I tried recreating the app (and I can connect via BT to the lights) but writing the audio-reactive code was the hardest part (and I still haven't managed to figure out a good rule of thumb or something). I mainly use it when listening to EDM or club music, so it's always a classic 4/4 110-130bpm signature, yet it's hard to have the lights react on beat.
And of course, by the time I got it to work perfectly I never looked at it again. As is tradition.
It was fiddly, and probably too inaccurate for a modern audience but I can't claim it was diabolically hard. Tuning was a faff but we were more willing to sit and tweak resistor and capacitor values then.
“Most people who attempt audio reactive LED strips end up somewhere around here, with a naive FFT method. It works well enough on a screen, where you have millions of pixels and can display a full spectrogram with plenty of room for detail. But on 144 LEDs, the limitations are brutal. On an LED strip, you can't afford to "waste" any pixels and the features you display need to be more perceptually meaningful.”
(And it looks like the 7 frequencies are not distributed linearly—perhaps closer to the mel scale.)
I tried using one of the FFT libraries on the Arduino directly but had no luck. The MSGEQ7 chip is nice.
But perhaps you'd get better results if more of a ML speech/audio recognition pipeline were included?
Eg. the pipeline could separate out drum beats from piano notes, and present them differently in the visualization?
An autoencoder network trained to minimize perceptual reconstruction loss would probably have the most 'interesting' information at the bottleneck, so that's the layer I'd feed into my LED strip.

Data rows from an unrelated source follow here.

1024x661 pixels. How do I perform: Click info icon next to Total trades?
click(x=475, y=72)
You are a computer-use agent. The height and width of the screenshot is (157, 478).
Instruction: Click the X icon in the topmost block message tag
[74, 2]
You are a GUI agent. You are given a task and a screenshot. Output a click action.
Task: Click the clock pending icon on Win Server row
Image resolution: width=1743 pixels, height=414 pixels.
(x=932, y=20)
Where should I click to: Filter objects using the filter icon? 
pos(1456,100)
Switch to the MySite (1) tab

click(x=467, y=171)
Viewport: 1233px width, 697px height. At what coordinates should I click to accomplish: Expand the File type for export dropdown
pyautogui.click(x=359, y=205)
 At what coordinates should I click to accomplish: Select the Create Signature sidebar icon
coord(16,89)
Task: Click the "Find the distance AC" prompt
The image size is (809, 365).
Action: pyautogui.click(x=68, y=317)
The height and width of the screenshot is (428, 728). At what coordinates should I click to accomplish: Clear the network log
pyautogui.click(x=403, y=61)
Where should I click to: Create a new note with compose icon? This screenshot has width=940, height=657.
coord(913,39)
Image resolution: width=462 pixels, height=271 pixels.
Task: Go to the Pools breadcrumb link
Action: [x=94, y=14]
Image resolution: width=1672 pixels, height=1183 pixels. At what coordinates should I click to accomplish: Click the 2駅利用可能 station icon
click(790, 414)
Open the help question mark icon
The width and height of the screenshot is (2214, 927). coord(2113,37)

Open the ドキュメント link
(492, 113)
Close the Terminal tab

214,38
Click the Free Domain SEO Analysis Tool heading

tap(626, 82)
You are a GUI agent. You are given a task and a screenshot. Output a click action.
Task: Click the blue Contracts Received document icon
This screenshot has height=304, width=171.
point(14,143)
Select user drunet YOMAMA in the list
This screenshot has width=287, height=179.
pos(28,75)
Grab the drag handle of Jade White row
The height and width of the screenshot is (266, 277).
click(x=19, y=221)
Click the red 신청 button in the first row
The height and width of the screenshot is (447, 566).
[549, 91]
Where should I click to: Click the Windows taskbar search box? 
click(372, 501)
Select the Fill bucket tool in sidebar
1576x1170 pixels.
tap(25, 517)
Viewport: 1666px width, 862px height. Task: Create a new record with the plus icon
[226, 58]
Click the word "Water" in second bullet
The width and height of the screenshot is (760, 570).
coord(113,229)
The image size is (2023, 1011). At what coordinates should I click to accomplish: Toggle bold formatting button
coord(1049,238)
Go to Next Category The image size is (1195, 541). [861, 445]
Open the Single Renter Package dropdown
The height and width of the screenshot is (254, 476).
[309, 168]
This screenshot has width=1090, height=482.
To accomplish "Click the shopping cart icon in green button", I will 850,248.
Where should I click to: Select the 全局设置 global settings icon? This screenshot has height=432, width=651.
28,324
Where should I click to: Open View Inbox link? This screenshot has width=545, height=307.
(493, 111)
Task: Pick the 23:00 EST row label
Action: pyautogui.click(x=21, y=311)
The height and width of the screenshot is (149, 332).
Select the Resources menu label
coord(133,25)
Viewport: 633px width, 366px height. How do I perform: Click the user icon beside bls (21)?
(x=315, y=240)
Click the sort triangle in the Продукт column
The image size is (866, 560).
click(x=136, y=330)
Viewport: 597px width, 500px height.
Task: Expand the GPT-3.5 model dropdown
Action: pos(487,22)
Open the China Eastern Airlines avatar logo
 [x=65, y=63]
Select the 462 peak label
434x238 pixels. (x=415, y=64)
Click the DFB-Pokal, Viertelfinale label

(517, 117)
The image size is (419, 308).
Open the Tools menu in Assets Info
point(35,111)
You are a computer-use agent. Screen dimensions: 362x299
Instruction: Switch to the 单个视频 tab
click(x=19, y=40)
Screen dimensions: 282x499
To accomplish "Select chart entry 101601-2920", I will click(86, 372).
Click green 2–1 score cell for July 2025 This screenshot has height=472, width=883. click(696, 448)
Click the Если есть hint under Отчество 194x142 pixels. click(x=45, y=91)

Effects themselves are written in embedded Javascript and can be layered a bit like photoshop. Currently it only supports driving nanoleaf and wled fixtures, though wled gives you a huge range of options. The effect language is fully exposed so you can easily write your own effects against the real-time audio signals.
It isn't open source though, and still needs better onboarding and tutorials. Currently it's completely free, haven't really decided on if I want to bother trying to monetize any of it. If I were to it would probably just be for DMX and maybe midi support. Or maybe just for an ecosystem of portable hardware.